Aku tidak begitu; dan aku tidak akan pernah - dan memang tidak pernah juga - bisa mengerti yang seperti itu.

Tapi tidak semuanya sesederhana itu. Tidak semuanya sesederhana psikopat paling sadis yang dapat kau temui dalam buku sejarah. Tidak semuanya sesederhana pedofil paling menjijikkan yang dapat kau baca dalam surat kabar online. Tidak semuanya sesederhana koruptor bermuka dua yang dapat dengan santainya menyuarakan pesan-pesan moral penggugah hati di saat anak buahnya mengerjakan pekerjaan kotornya di tempat terpisah. Tidak semuanya sesederhana itu.

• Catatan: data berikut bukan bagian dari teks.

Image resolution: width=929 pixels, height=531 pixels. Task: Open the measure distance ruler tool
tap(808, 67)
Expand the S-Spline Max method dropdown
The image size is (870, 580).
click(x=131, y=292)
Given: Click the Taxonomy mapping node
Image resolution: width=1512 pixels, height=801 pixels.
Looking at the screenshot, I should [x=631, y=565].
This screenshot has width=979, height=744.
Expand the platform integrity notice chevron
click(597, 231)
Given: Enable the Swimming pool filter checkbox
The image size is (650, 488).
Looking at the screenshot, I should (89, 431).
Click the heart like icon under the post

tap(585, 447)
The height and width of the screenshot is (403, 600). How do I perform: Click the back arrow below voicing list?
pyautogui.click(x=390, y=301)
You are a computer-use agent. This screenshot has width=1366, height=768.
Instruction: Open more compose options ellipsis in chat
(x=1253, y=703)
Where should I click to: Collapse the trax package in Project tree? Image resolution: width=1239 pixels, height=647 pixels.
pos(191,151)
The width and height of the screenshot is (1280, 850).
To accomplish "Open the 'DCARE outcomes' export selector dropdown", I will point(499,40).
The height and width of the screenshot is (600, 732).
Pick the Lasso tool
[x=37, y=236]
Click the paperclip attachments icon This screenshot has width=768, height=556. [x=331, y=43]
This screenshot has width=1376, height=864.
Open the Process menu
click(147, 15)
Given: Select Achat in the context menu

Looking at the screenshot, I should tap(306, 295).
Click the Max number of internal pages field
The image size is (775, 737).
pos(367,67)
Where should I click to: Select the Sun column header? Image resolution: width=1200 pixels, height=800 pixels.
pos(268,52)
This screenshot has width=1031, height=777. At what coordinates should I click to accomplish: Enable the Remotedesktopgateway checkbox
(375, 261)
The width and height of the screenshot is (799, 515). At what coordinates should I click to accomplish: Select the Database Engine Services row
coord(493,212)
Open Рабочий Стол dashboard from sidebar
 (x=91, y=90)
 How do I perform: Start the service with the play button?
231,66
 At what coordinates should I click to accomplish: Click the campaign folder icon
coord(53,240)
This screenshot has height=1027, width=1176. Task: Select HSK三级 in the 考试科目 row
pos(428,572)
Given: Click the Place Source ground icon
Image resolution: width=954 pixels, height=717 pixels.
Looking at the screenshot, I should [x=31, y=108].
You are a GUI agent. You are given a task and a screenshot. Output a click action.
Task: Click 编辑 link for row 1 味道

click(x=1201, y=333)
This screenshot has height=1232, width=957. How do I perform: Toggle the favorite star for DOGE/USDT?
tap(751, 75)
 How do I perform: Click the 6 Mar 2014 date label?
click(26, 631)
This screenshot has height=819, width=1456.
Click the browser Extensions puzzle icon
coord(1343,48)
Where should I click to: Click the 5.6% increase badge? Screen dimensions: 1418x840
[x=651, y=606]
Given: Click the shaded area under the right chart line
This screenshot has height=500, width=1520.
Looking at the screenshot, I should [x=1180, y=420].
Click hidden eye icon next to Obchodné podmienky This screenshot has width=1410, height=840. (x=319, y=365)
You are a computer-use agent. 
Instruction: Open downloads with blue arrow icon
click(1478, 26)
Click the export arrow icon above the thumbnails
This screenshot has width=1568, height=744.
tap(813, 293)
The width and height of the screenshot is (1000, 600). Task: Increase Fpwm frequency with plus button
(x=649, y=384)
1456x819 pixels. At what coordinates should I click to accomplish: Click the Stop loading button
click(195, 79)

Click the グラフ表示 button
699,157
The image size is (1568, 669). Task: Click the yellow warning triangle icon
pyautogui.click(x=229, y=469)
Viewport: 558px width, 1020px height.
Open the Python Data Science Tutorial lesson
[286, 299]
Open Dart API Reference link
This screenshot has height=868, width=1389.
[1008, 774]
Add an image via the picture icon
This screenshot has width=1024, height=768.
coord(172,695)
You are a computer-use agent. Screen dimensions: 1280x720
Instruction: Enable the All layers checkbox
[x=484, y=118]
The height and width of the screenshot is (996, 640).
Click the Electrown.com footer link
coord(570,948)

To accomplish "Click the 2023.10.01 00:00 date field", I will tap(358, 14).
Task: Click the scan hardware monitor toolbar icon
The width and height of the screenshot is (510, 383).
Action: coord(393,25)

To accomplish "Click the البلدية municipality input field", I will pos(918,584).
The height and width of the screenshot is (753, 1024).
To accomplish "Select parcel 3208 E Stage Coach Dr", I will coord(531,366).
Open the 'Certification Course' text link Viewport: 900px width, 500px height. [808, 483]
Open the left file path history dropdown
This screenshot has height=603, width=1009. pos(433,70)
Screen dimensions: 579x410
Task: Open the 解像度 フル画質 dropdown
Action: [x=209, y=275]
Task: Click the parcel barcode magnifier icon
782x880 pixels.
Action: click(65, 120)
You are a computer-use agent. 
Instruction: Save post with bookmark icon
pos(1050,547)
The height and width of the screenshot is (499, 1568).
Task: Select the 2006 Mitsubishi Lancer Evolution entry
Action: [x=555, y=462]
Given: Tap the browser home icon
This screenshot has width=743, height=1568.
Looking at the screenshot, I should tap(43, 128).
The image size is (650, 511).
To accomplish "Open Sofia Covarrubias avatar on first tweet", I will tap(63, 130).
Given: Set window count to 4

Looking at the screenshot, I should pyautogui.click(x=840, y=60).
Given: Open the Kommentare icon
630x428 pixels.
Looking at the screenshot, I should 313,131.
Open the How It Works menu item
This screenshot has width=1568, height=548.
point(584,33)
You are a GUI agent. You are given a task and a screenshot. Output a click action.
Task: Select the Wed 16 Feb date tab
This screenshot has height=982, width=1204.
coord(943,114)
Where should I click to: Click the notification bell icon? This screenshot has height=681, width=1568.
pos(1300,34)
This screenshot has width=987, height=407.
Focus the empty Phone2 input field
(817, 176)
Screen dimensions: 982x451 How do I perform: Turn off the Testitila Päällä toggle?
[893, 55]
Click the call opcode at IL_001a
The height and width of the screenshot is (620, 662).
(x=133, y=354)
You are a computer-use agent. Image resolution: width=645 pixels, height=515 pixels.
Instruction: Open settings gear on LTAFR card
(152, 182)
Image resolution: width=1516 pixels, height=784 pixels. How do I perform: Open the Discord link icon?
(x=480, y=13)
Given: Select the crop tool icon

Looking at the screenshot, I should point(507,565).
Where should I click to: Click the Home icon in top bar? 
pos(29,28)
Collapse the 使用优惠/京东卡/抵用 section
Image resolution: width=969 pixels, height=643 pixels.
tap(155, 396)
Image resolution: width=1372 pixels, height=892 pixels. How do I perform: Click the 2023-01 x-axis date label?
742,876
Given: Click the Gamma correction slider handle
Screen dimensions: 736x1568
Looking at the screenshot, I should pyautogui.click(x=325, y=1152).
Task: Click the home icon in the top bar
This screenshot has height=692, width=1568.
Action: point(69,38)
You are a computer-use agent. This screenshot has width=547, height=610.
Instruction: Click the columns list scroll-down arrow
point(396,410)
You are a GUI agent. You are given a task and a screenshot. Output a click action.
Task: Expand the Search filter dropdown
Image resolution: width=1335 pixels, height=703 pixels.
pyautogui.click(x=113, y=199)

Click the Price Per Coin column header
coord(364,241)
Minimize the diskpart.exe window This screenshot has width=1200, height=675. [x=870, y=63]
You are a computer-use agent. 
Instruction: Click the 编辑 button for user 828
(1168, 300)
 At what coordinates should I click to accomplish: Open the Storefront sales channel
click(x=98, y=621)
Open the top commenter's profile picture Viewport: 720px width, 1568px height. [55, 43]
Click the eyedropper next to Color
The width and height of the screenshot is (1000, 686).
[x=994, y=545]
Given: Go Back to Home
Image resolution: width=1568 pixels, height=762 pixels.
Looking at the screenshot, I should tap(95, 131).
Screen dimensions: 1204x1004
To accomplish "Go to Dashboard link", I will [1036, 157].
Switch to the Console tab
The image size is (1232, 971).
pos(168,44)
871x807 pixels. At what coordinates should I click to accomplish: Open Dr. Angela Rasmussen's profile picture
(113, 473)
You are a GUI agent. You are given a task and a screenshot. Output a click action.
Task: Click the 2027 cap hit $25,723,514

Sebab apa yang ada di sini, di tempat ini, merupakan contoh paling nyata dari opini panjang lebar telah kukemukakan ini. Mereka yang ada di sini adalah sebagian kecil dari eksistensi kolektif yang jauh lebih besar. Mereka yang ada di sini ... yah, tidak sama dengan contoh-contoh manusia di dalam penjabaran panjang lebar yang telah kukemukakan di atas.

"Hahaha … bener banget! Gua setuju ama lu!" kata salah satu di antara mereka.

"Iya, kan? Gua bilang juga apa. Hidup itu nggak ada gunanya. Ngapain capek-capek ngenjalanin hidup, kalo ujung-ujungnya bakalan mati juga," tanggap lawan bicaranya.

"Bener! Bener banget! Makanya gua suka banget ngebunuh orang. Soalnya nggak ada gunanya mereka hidup," kata salah satu di antara mereka itu lagi.

"Lah? Tapi lu sendiri ngenjalanin hidup. Seharusnya lu juga mati aja, dong," tanggap lawan bicaranya itu lagi.

Begitu seterusnya.

"Wah, sori, deh. Kalo soal itu, gua nggak setuju ama lu. Yang hidupnya nggak berguna itu orang lain. Bukan gua."

"Ooh. Berarti kita sedikit beda pendapat soal ini. Kalo menurut gua, semua kehidupan itu nggak ada gunanya."

"Berarti hidup lu juga nggak ada gunanya, dong."

"Ya iya, lah."

"Kalo gitu, ngapain lu hidup? Kenapa nggak mati aja?"

"Ya nggak kenapa-napa. Emang belum mau mati aja. Tapi kalo lagi kepengen, gua bakalan bunuh diri, kok."

"Wah, kalo gitu, gua bunuh aja, ya?"

"Hmm. Gimana, ya?"

"Ayo, dong. Gua udah gatel banget nih pengen ngebunuh lu. Jujur aja, ya. Hari ini gua belum ngebunuh orang satu pun!"

"Hmm. Oke, deh. Berhubung gua juga udah bosen hidup."

"Hah? Beneran, nih? Gua boleh bunuh lu?"

"Boleh. Silakan aja. Lagian lu kan juga penghuni Scylaac. Kayaknya asik juga kalo dibunuh sama sesama penghuni."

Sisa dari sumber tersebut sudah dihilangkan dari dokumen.